DATA FOR ANALYSIS.
========================================================================
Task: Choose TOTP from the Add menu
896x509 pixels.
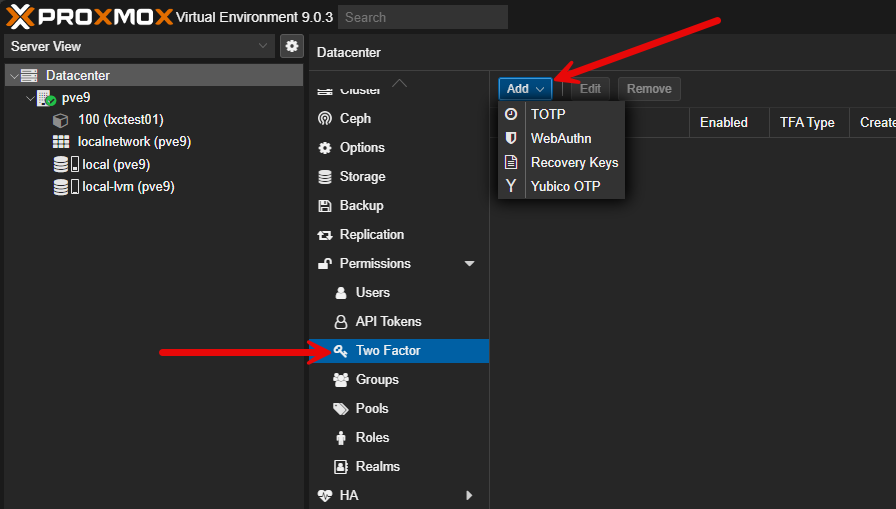Action: point(548,114)
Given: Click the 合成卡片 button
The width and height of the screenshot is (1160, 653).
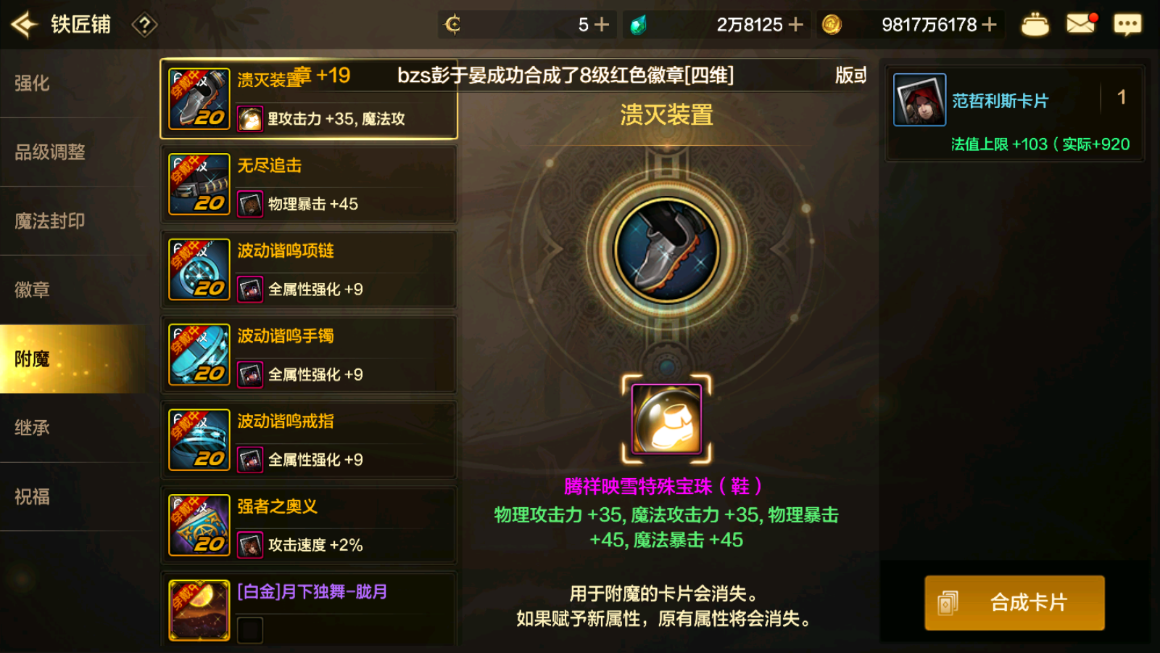Looking at the screenshot, I should (1014, 603).
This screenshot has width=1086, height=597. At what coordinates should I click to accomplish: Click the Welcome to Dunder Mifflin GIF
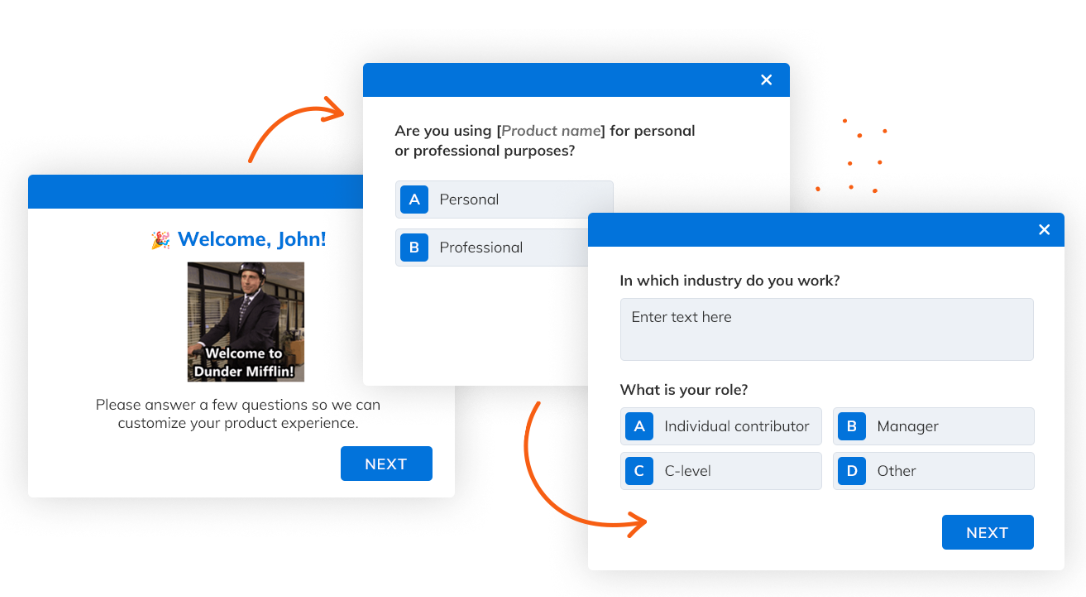click(x=246, y=322)
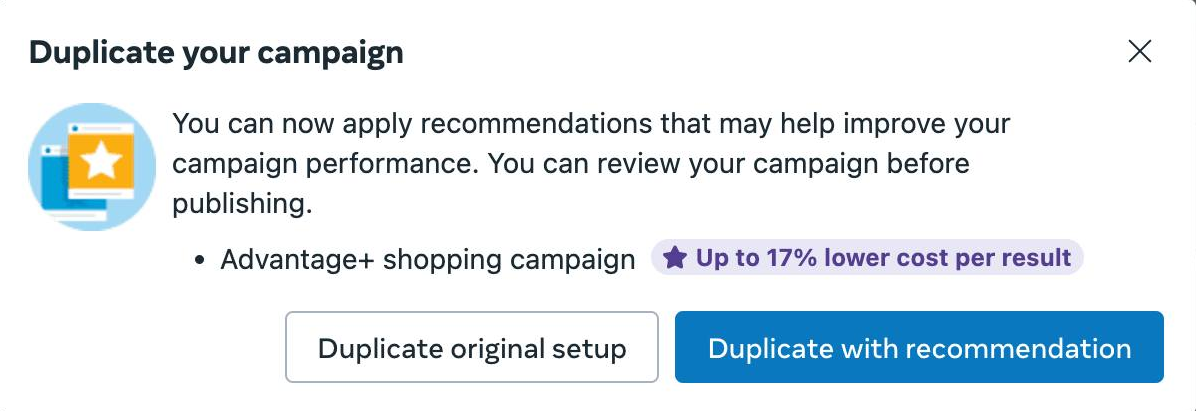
========================================================================
PROMPT. Keep every word of the records above exactly, and return them with no pictures.

ANSWER TO THE PROBLEM.
Task: Choose TOTP from the Add menu
896x509 pixels.
Action: point(548,114)
Given: Click the 合成卡片 button
The width and height of the screenshot is (1160, 653).
Looking at the screenshot, I should (1014, 603).
This screenshot has width=1086, height=597. At what coordinates should I click to accomplish: Click the Welcome to Dunder Mifflin GIF
click(x=246, y=322)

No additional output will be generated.